SHORT EXERCISE
Please put the lines starting at the one containing "Where should I click to: Refresh" and ending at the one containing "click(x=1347, y=50)" into a JSON list of strings, one string per line, with blank lines left out. Include only those lines.

──────── RAW DATA

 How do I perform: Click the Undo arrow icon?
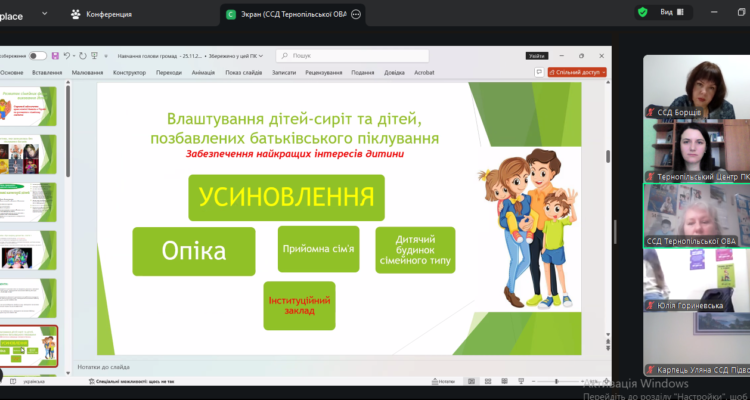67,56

────────────────
──────── RAW DATA

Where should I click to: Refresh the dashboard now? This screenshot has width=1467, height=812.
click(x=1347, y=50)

────────────────
──────── RAW DATA

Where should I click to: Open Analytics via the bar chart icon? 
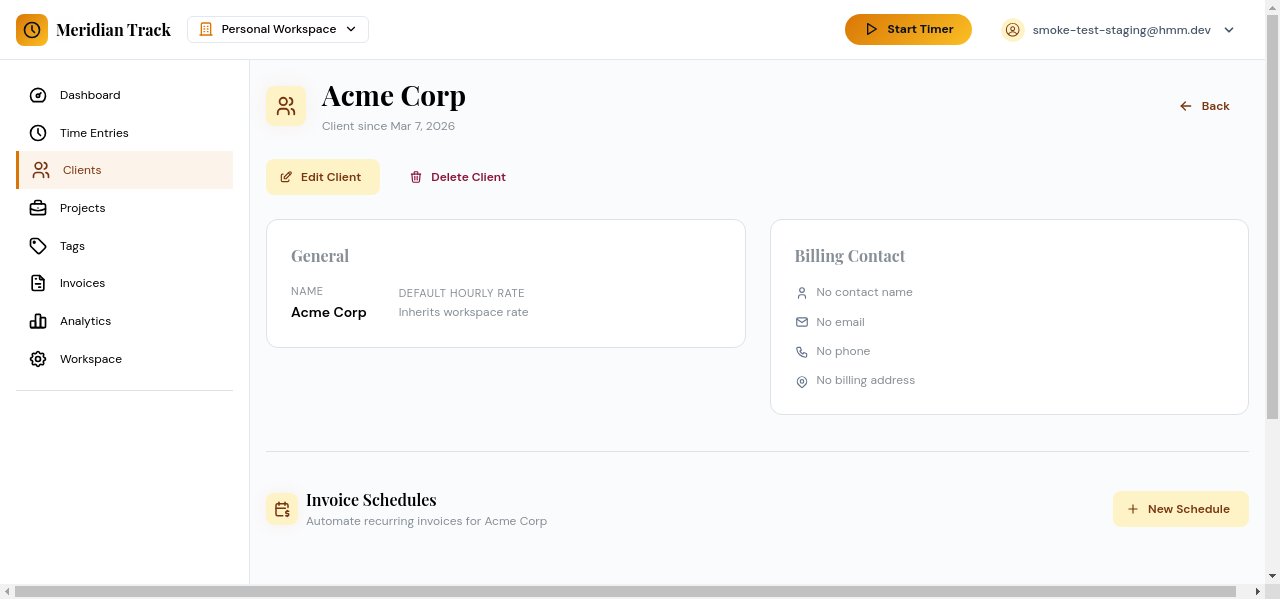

────────────────

TASK OUTPUT
[
  "Where should I click to: Refresh the dashboard now? This screenshot has width=1467, height=812.",
  "click(x=1347, y=50)"
]